Revolution #148, November 23, 2008
On Obama, Redemption and the Need for a Scientific Understanding
The idea that Obama’s election shows something “redemptive” about America—including its ability to “self-correct,” even with regard to what have to be acknowledged as long-standing and profound injustices, such as the whole experience of Black people in this country—will not only be incessantly propagated by the ruling class in this country, including by Obama, but also by “allies” of the U.S. in other parts of the world—and it will have a “spontaneous resonance” with many “ordinary people” in countries throughout the world, who—like the masses of people, of all strata and nationalities, in the U.S.—lack a scientific understanding of the oppression of Black people, of the nature of U.S. society and its role in the world overall, and in general of social and political questions. Many will feel that the fact that so many white people could vote for an African-American for head of state in the U.S. shows that after all, even with many things people do not like about this country, it is “enlightened” and has made remarkable strides in overcoming its whole history with Black people. Here again, the analogy to Nelson Mandela/the ANC in South Africa is very relevant—as is the analogy to countries such as India and Pakistan, both of which have had female heads of state while at the same time the oppression of women has not only persisted—and has remained rooted in the very nature of those societies...as indeed it is in countries such as the U.S.—but has assumed markedly monstrous forms.
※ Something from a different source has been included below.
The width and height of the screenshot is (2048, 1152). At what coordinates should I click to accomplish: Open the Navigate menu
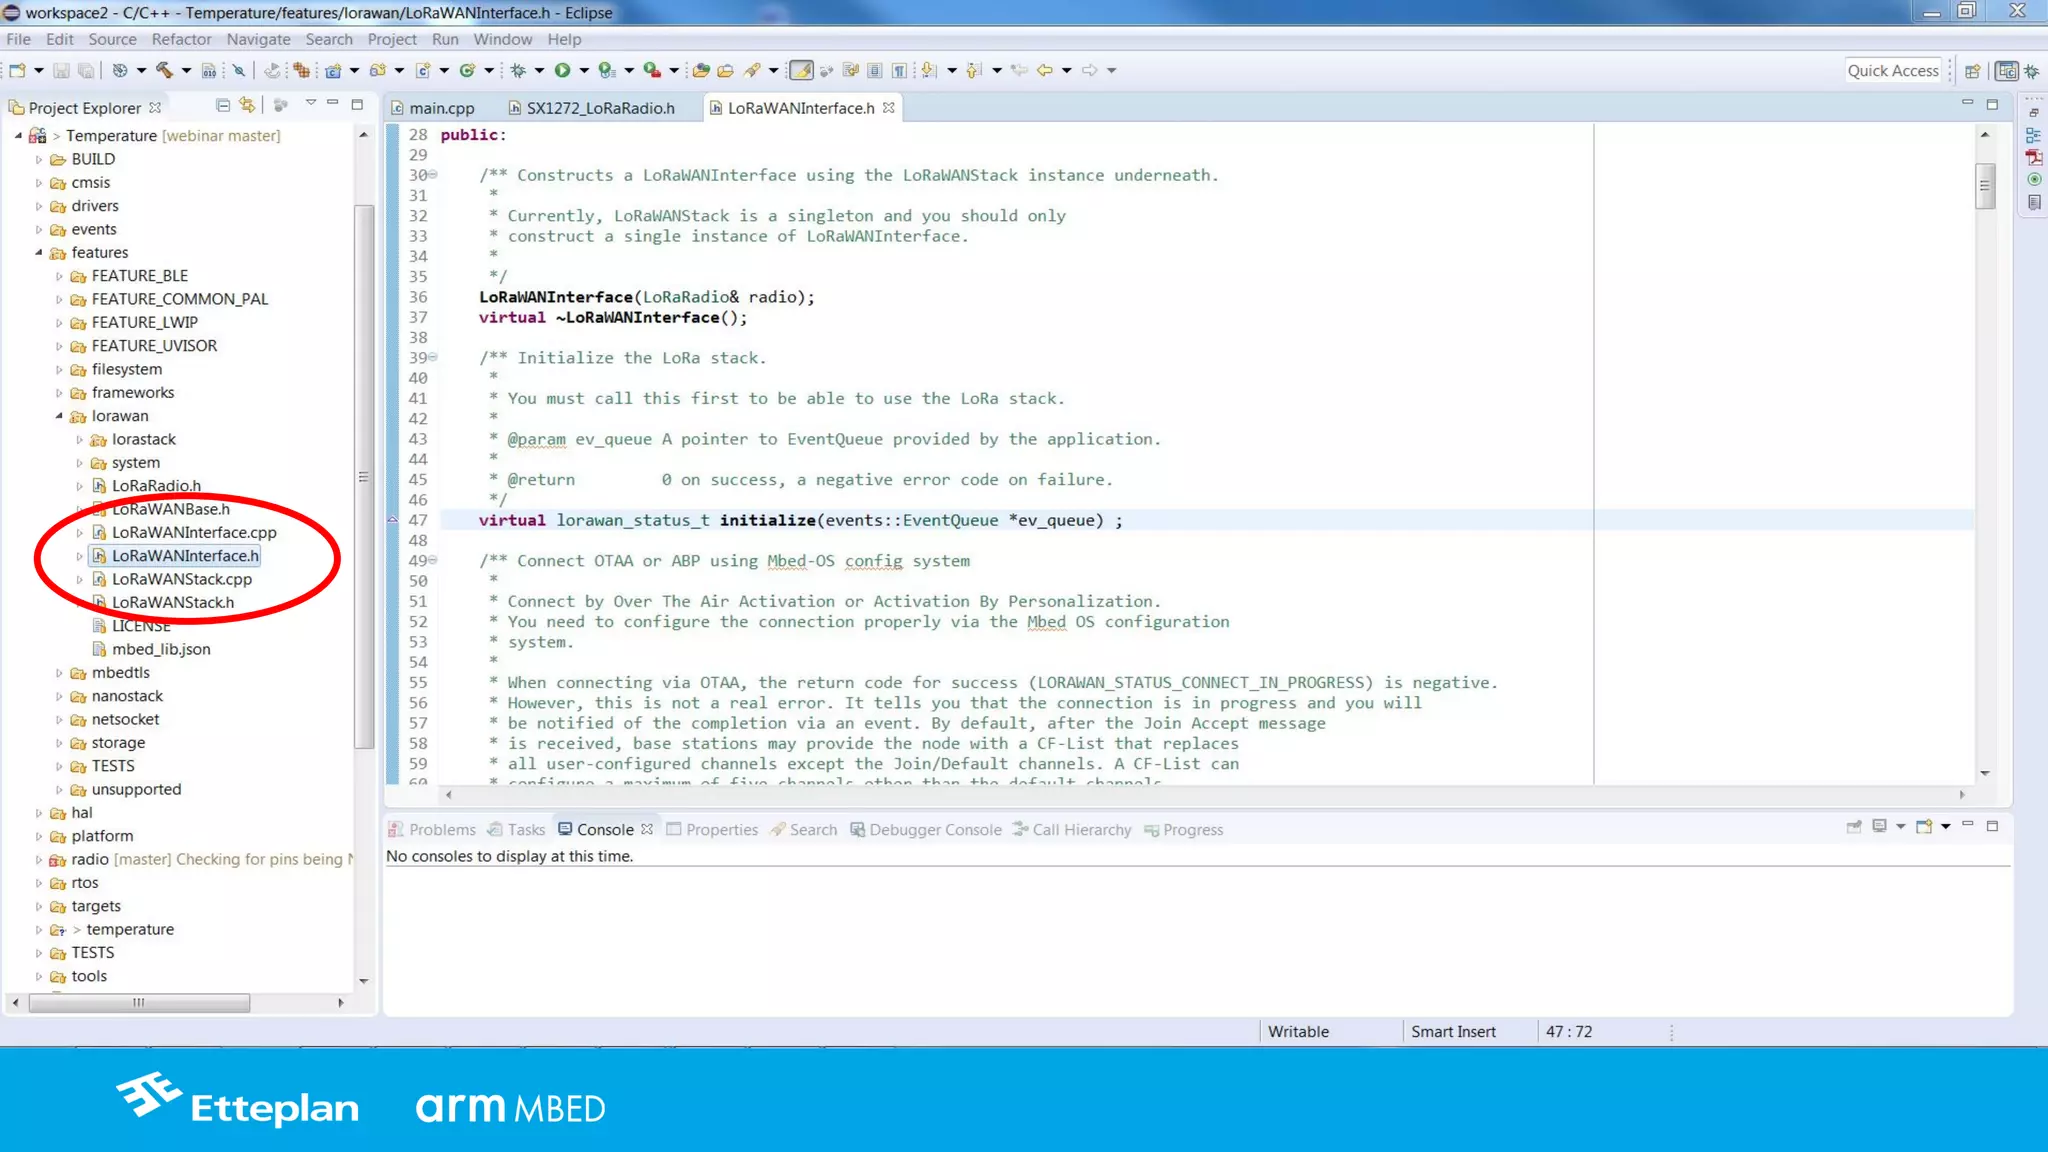(x=258, y=39)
Of course, among other things, this spontaneous view (that the election of Obama, and in particular so many white people voting for him, shows something essentially positive about America) reflects, among other things, a fundamental misunderstanding of how decisions actually get made in this society, let alone of the actual nature of the oppression of Black people—and the continuation of this oppression, notwithstanding Obama’s election—in the very foundation, “fabric” and functioning of the capitalist-imperialist system in the U.S. This shows the importance of continuing to emphasize, and to illustrate in living ways, the basic truth that, while of course there has been—and, again, notwithstanding the election of Obama, there remains—deep-seated racism among many white people in the U.S., the oppression of Black people in this country is fundamentally and essentially not a matter of racist ideas—among ordinary white people, or even on the part of the powerful—but is a matter of everything that is gone into in our statement on “The Oppression of Black People, the Crimes of This System, and the Revolution We Need.” And this emphasizes all the more the importance of vigorously and even more widely disseminating this statement—including to an international “audience,” via the internet and through other means.